• _EXERCISE MATERIAL_
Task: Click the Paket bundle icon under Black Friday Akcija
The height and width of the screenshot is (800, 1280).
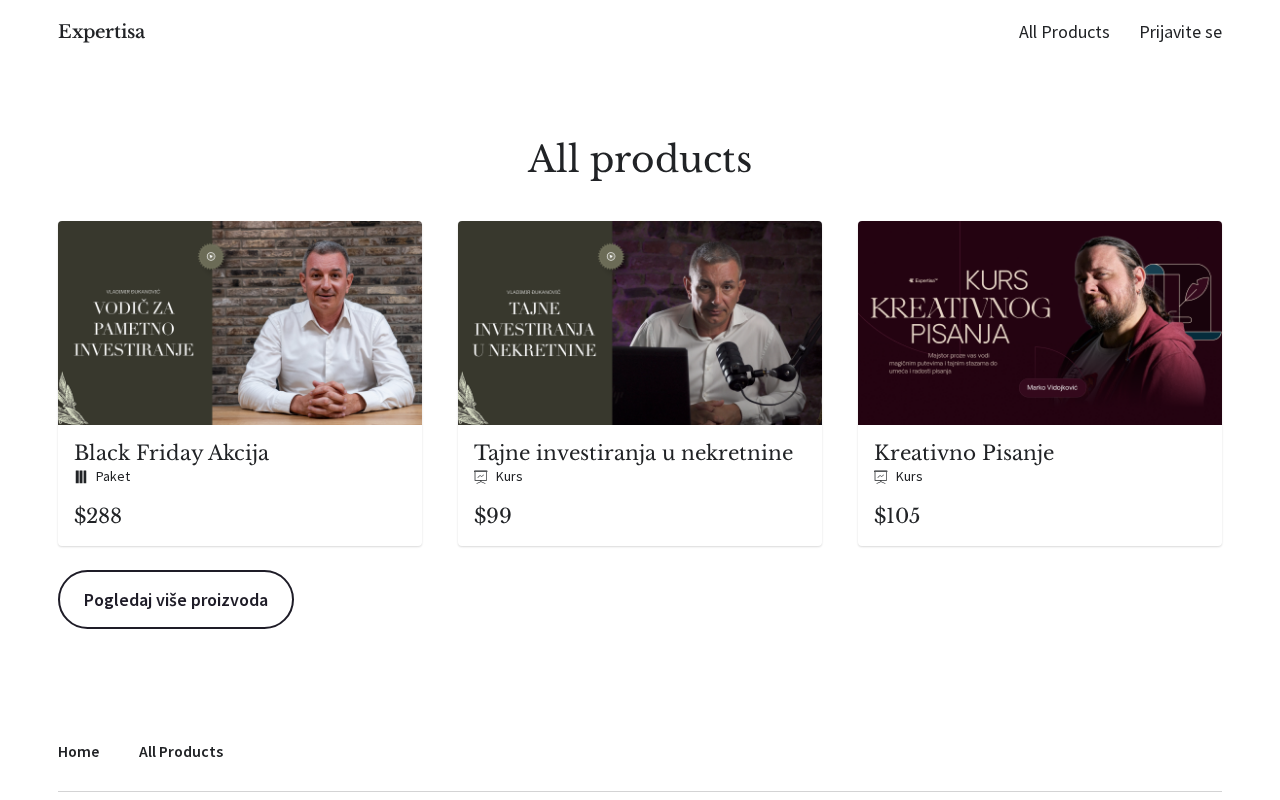Action: 81,477
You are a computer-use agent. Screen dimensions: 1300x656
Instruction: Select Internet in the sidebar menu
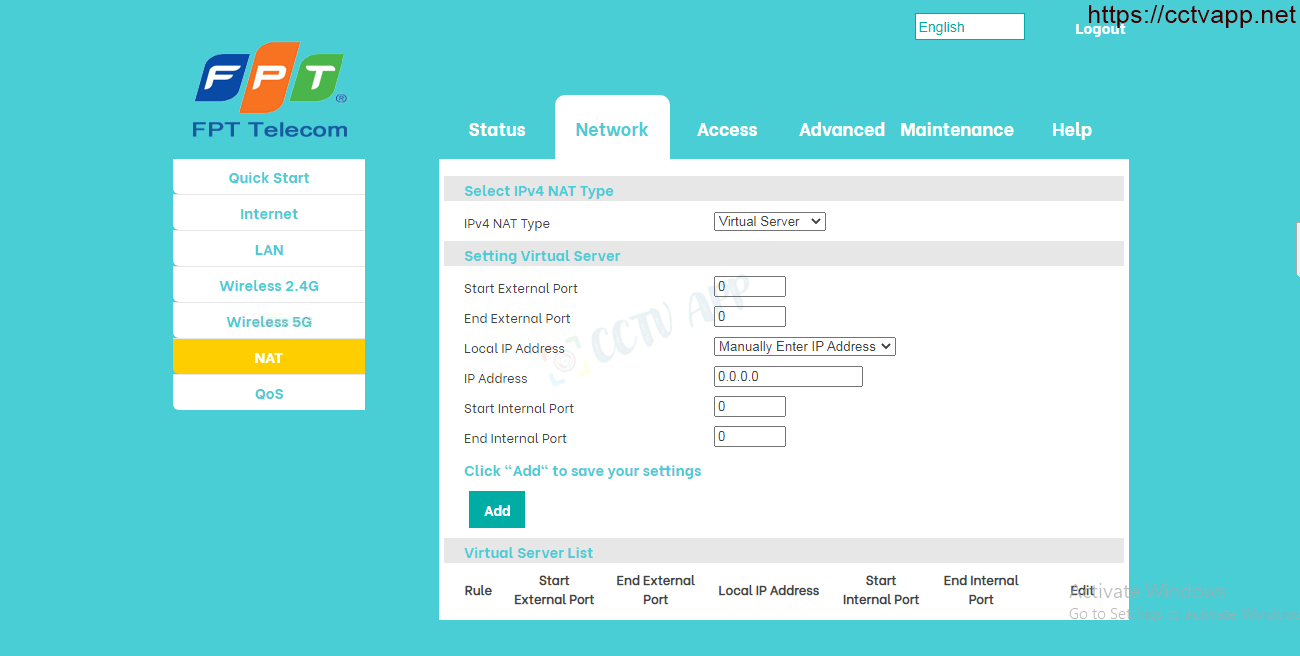coord(269,214)
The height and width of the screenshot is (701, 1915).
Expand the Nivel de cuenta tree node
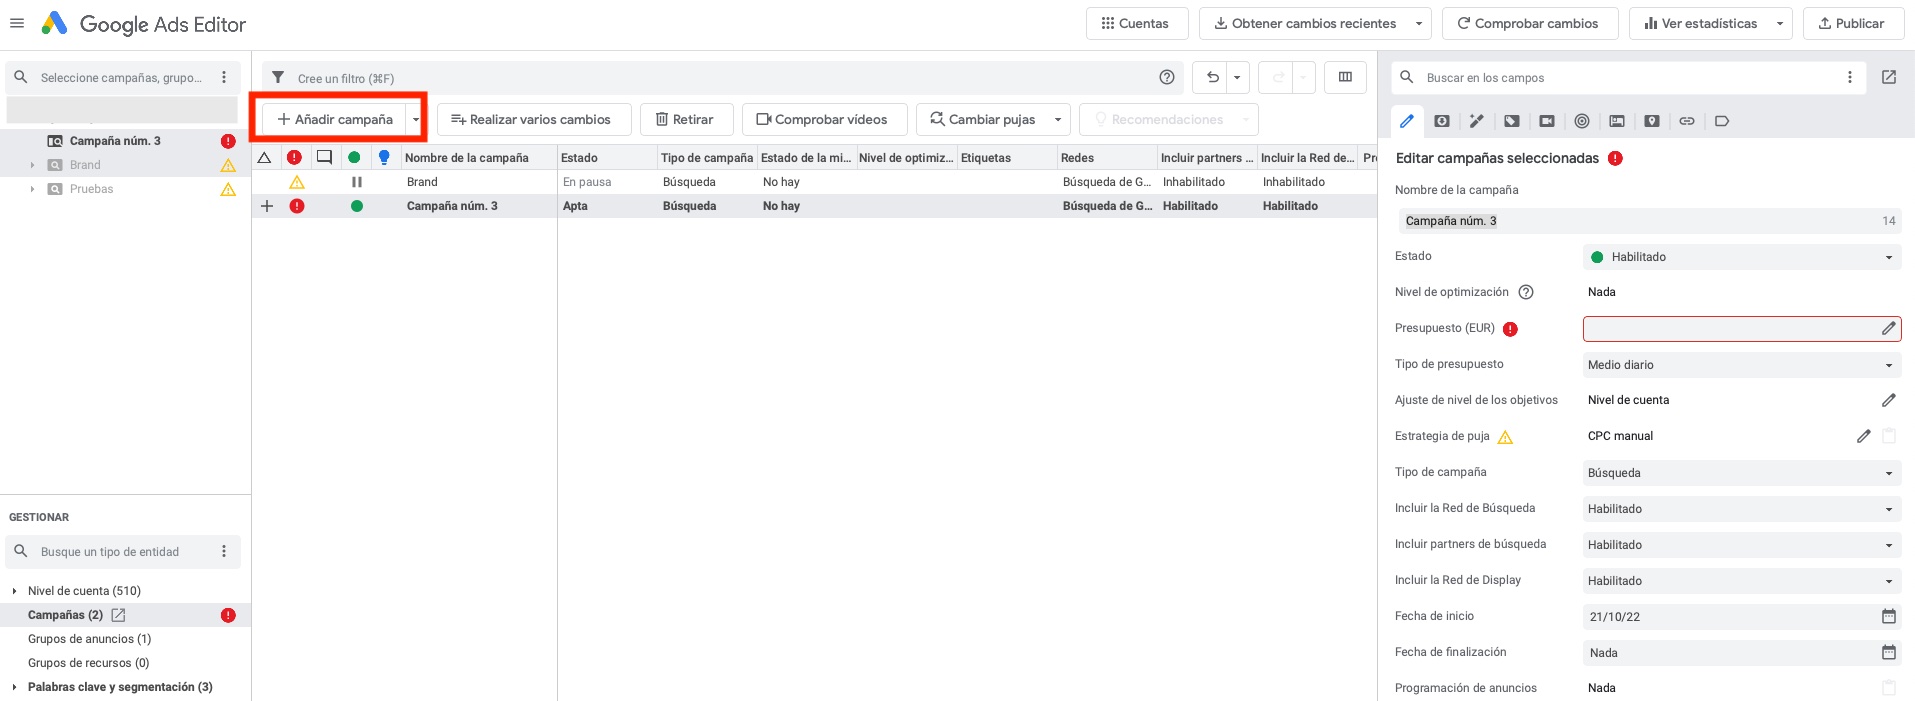(14, 591)
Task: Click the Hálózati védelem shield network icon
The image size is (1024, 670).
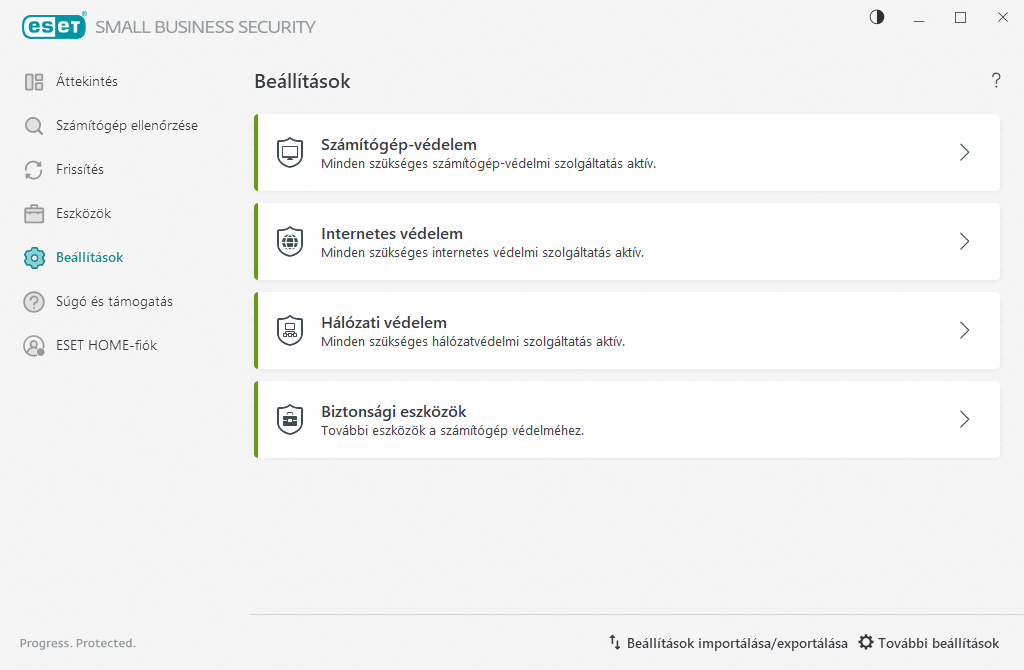Action: coord(289,331)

• _WHAT THE TASK ASKS_
The answer must be an exact copy of the records above, with the pictures left out.

• _RESPONSE FOR THIS EXERCISE_
Task: Click the Paket bundle icon under Black Friday Akcija
The height and width of the screenshot is (800, 1280).
Action: 81,477
You are a computer-use agent. Screen dimensions: 1300x656
Instruction: Select Internet in the sidebar menu
coord(269,214)
The height and width of the screenshot is (701, 1915).
Expand the Nivel de cuenta tree node
(14, 591)
Task: Click the Hálózati védelem shield network icon
The image size is (1024, 670).
Action: coord(289,331)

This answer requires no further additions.